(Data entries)
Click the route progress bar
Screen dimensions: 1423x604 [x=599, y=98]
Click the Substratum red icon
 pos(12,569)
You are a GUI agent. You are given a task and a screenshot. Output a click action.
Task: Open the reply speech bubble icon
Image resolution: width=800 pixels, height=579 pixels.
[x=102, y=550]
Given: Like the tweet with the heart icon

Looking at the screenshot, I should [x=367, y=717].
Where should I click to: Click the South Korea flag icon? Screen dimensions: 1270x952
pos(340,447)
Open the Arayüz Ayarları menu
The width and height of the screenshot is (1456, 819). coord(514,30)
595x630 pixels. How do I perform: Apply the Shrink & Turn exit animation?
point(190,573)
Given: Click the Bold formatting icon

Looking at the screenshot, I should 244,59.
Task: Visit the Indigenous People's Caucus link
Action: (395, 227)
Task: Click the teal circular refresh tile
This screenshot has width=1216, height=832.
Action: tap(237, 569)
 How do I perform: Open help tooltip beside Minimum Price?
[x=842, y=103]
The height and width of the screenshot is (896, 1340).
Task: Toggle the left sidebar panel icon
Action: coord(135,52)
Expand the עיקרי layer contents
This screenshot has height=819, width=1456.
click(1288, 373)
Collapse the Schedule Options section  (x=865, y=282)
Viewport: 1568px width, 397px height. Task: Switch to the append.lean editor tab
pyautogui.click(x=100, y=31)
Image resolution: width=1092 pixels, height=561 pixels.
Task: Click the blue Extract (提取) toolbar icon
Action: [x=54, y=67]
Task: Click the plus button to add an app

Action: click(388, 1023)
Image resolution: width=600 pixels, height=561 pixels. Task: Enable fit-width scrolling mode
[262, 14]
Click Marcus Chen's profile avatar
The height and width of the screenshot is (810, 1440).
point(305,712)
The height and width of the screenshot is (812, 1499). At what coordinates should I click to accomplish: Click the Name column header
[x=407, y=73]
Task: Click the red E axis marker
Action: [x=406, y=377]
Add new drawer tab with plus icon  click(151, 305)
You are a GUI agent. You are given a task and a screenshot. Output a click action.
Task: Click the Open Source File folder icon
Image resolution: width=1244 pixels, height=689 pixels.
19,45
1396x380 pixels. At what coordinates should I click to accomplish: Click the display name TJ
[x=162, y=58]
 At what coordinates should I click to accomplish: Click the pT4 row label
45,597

> **Exercise goal**:
Rewrite the entries above so that every "At what coordinates should I click to accomplish" becomes "Where should I click to", keeping all other text the same.

> **Problem solution**:
Click the route progress bar
Screen dimensions: 1423x604 [x=599, y=98]
Click the Substratum red icon
 pos(12,569)
You are a GUI agent. You are given a task and a screenshot. Output a click action.
Task: Open the reply speech bubble icon
Image resolution: width=800 pixels, height=579 pixels.
[x=102, y=550]
Given: Like the tweet with the heart icon

Looking at the screenshot, I should [x=367, y=717].
Where should I click to: Click the South Korea flag icon? Screen dimensions: 1270x952
pos(340,447)
Open the Arayüz Ayarları menu
The width and height of the screenshot is (1456, 819). coord(514,30)
595x630 pixels. How do I perform: Apply the Shrink & Turn exit animation?
point(190,573)
Given: Click the Bold formatting icon

Looking at the screenshot, I should 244,59.
Task: Visit the Indigenous People's Caucus link
Action: (395, 227)
Task: Click the teal circular refresh tile
This screenshot has width=1216, height=832.
Action: tap(237, 569)
 How do I perform: Open help tooltip beside Minimum Price?
[x=842, y=103]
The height and width of the screenshot is (896, 1340).
Task: Toggle the left sidebar panel icon
Action: coord(135,52)
Expand the עיקרי layer contents
This screenshot has height=819, width=1456.
click(1288, 373)
Collapse the Schedule Options section  (x=865, y=282)
Viewport: 1568px width, 397px height. Task: Switch to the append.lean editor tab
pyautogui.click(x=100, y=31)
Image resolution: width=1092 pixels, height=561 pixels.
Task: Click the blue Extract (提取) toolbar icon
Action: [x=54, y=67]
Task: Click the plus button to add an app

Action: click(388, 1023)
Image resolution: width=600 pixels, height=561 pixels. Task: Enable fit-width scrolling mode
[262, 14]
Click Marcus Chen's profile avatar
The height and width of the screenshot is (810, 1440).
point(305,712)
The height and width of the screenshot is (812, 1499). Where should I click to: Click the Name column header
[x=407, y=73]
Task: Click the red E axis marker
Action: [x=406, y=377]
Add new drawer tab with plus icon  click(151, 305)
You are a GUI agent. You are given a task and a screenshot. Output a click action.
Task: Click the Open Source File folder icon
Image resolution: width=1244 pixels, height=689 pixels.
19,45
1396x380 pixels. Where should I click to: Click the display name TJ
[x=162, y=58]
 Where should I click to: Click the pT4 row label
45,597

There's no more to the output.